WHAT YOU WILL DO:
Please repeat every one of the records below word for word, line by line, with nothing added or left out.

EXTRACTED DATA:
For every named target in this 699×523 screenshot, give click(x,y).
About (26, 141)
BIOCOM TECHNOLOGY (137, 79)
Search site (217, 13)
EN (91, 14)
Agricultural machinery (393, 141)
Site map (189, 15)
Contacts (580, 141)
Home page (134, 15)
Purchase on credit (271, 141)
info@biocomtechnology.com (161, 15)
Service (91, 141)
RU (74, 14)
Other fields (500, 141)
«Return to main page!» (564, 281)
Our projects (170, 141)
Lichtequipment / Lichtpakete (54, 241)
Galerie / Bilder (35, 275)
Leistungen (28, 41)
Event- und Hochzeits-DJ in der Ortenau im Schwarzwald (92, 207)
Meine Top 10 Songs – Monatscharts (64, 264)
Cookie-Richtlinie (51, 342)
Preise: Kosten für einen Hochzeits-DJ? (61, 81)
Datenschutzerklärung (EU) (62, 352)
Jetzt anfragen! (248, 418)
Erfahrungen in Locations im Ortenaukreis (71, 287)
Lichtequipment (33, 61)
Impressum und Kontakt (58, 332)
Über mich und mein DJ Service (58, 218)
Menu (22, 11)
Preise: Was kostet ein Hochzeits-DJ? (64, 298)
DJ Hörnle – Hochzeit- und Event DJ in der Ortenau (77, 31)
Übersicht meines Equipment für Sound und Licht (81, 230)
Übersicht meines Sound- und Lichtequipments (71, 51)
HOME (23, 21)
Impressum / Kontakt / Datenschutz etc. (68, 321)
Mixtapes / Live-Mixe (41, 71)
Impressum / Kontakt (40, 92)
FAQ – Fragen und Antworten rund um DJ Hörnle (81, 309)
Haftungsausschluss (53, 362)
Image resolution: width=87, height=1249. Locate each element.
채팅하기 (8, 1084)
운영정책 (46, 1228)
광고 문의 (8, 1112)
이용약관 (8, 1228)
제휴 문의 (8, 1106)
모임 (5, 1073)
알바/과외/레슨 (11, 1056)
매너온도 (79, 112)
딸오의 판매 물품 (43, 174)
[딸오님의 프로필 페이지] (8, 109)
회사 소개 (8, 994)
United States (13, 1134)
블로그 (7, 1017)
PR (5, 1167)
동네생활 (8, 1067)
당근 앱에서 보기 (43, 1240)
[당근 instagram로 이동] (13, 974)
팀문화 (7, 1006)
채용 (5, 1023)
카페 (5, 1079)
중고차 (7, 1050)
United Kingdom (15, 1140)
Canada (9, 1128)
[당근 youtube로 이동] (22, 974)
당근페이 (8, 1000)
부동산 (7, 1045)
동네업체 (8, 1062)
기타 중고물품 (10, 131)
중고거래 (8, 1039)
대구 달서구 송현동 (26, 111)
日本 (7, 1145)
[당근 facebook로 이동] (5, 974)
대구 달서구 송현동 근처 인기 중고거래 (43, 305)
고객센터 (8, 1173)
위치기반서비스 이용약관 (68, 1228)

RESULT OF THIS TASK:
For every named target in this 699×523 screenshot, give click(x,y).
About (26, 141)
BIOCOM TECHNOLOGY (137, 79)
Search site (217, 13)
EN (91, 14)
Agricultural machinery (393, 141)
Site map (189, 15)
Contacts (580, 141)
Home page (134, 15)
Purchase on credit (271, 141)
info@biocomtechnology.com (161, 15)
Service (91, 141)
RU (74, 14)
Other fields (500, 141)
«Return to main page!» (564, 281)
Our projects (170, 141)
Lichtequipment / Lichtpakete (54, 241)
Galerie / Bilder (35, 275)
Leistungen (28, 41)
Event- und Hochzeits-DJ in der Ortenau im Schwarzwald (92, 207)
Meine Top 10 Songs – Monatscharts (64, 264)
Cookie-Richtlinie (51, 342)
Preise: Kosten für einen Hochzeits-DJ? (61, 81)
Datenschutzerklärung (EU) (62, 352)
Jetzt anfragen! (248, 418)
Erfahrungen in Locations im Ortenaukreis (71, 287)
Lichtequipment (33, 61)
Impressum und Kontakt (58, 332)
Über mich und mein DJ Service (58, 218)
Menu (22, 11)
Preise: Was kostet ein Hochzeits-DJ? (64, 298)
DJ Hörnle – Hochzeit- und Event DJ in der Ortenau (77, 31)
Übersicht meines Equipment für Sound und Licht (81, 230)
Übersicht meines Sound- und Lichtequipments (71, 51)
HOME (23, 21)
Impressum / Kontakt / Datenschutz etc. (68, 321)
Mixtapes / Live-Mixe (41, 71)
Impressum / Kontakt (40, 92)
FAQ – Fragen und Antworten rund um DJ Hörnle (81, 309)
Haftungsausschluss (53, 362)
Image resolution: width=87, height=1249. Locate each element.
채팅하기 (8, 1084)
운영정책 (46, 1228)
광고 문의 (8, 1112)
이용약관 (8, 1228)
제휴 문의 (8, 1106)
모임 (5, 1073)
알바/과외/레슨 (11, 1056)
매너온도 (79, 112)
딸오의 판매 물품 (43, 174)
[딸오님의 프로필 페이지] (8, 109)
회사 소개 (8, 994)
United States (13, 1134)
블로그 (7, 1017)
PR (5, 1167)
동네생활 (8, 1067)
당근 앱에서 보기 (43, 1240)
[당근 instagram로 이동] (13, 974)
팀문화 (7, 1006)
채용 (5, 1023)
카페 (5, 1079)
중고차 (7, 1050)
United Kingdom (15, 1140)
Canada (9, 1128)
[당근 youtube로 이동] (22, 974)
당근페이 (8, 1000)
부동산 (7, 1045)
동네업체 (8, 1062)
기타 중고물품 (10, 131)
중고거래 (8, 1039)
대구 달서구 송현동 (26, 111)
日本 (7, 1145)
[당근 facebook로 이동] (5, 974)
대구 달서구 송현동 근처 인기 중고거래 (43, 305)
고객센터 (8, 1173)
위치기반서비스 이용약관 (68, 1228)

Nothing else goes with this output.